WRITTEN TASK
Reproduce the passage below on exceptions to the window filing system word for word, in full.
[start SOURCE EXCERPT]
12. We make a narrow exception to the window filing system. NTIA
rules require a party seeking a grant to have already filed its
application with the Commission, and those requests are subject to an
annual deadline. Accordingly, in order not to obstruct these grants, we
shall allow the tendering of applications that rely upon NTIA funding
during the 30 days preceding the annual deadline. They shall be
considered as having been filed during the current or immediately
subsequent window, whichever is appropriate.
13. In response to several commenters, we decline generally to
exempt the filing of major change applications from the window filing
process, and, as discussed above, we similarly decline to exempt
amendments with similar effects. By definition, such changes can
substantially impact both existing and proposed facilities.
Accordingly, for the purpose of the window filing procedure, they
should be treated the same as applications for new facilities. However,
consistent with existing practice, we shall continue to make a narrow
exception for amendments to pending applications that would resolve
mutually exclusive applications without creating any additional
interference. We will accept such amendments at any time, and we shall
provide a 30-day period for the submission of petitions to deny those
amendments. We believe that this will most efficiently bring new or
improved service to the public. Further, to encourage market
settlements, we shall now allow licensees of existing facilities to
submit at any time applications for major changes, as long as the
changes are essential components of a settlement involving mutually
exclusive applications.
14. The Commission declines to adopt several other exceptions that
the commenters propose. These rules would significantly disrupt the new
window filing system, while promoting no public interest that is not
already being served by the filing procedure or other ITFS rules.
[end SOURCE EXCERPT]
[start GIVEN ENTRIES]
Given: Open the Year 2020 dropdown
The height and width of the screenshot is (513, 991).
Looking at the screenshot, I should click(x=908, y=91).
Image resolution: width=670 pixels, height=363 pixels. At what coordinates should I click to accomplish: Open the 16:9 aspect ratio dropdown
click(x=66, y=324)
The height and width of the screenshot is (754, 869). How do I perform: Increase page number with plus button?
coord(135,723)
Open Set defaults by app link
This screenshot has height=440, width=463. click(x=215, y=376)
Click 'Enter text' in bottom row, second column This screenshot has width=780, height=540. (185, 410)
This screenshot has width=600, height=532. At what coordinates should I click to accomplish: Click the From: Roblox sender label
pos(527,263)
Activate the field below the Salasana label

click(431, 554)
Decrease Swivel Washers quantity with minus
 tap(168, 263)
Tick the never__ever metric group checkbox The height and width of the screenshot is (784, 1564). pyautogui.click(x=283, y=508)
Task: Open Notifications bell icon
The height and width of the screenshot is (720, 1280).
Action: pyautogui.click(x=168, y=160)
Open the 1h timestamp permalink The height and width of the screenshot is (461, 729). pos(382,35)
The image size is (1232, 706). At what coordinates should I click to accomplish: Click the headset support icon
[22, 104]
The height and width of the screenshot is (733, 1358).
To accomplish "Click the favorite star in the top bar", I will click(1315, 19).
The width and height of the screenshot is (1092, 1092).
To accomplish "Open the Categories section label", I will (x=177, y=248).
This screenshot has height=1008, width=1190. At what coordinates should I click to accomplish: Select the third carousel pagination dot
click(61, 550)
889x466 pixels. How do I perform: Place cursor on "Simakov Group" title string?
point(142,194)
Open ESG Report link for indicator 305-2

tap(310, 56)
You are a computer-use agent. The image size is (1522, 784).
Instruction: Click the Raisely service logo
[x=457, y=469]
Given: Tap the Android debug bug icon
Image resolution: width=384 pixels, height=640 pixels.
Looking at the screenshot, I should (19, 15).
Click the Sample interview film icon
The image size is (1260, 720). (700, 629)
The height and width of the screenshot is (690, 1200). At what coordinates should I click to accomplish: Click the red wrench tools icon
[end GIVEN ENTRIES]
ANSWER FOR THIS EXERCISE
12. We make a narrow exception to the window filing system. NTIA
rules require a party seeking a grant to have already filed its
application with the Commission, and those requests are subject to an
annual deadline. Accordingly, in order not to obstruct these grants, we
shall allow the tendering of applications that rely upon NTIA funding
during the 30 days preceding the annual deadline. They shall be
considered as having been filed during the current or immediately
subsequent window, whichever is appropriate.
13. In response to several commenters, we decline generally to
exempt the filing of major change applications from the window filing
process, and, as discussed above, we similarly decline to exempt
amendments with similar effects. By definition, such changes can
substantially impact both existing and proposed facilities.
Accordingly, for the purpose of the window filing procedure, they
should be treated the same as applications for new facilities. However,
consistent with existing practice, we shall continue to make a narrow
exception for amendments to pending applications that would resolve
mutually exclusive applications without creating any additional
interference. We will accept such amendments at any time, and we shall
provide a 30-day period for the submission of petitions to deny those
amendments. We believe that this will most efficiently bring new or
improved service to the public. Further, to encourage market
settlements, we shall now allow licensees of existing facilities to
submit at any time applications for major changes, as long as the
changes are essential components of a settlement involving mutually
exclusive applications.
14. The Commission declines to adopt several other exceptions that
the commenters propose. These rules would significantly disrupt the new
window filing system, while promoting no public interest that is not
already being served by the filing procedure or other ITFS rules.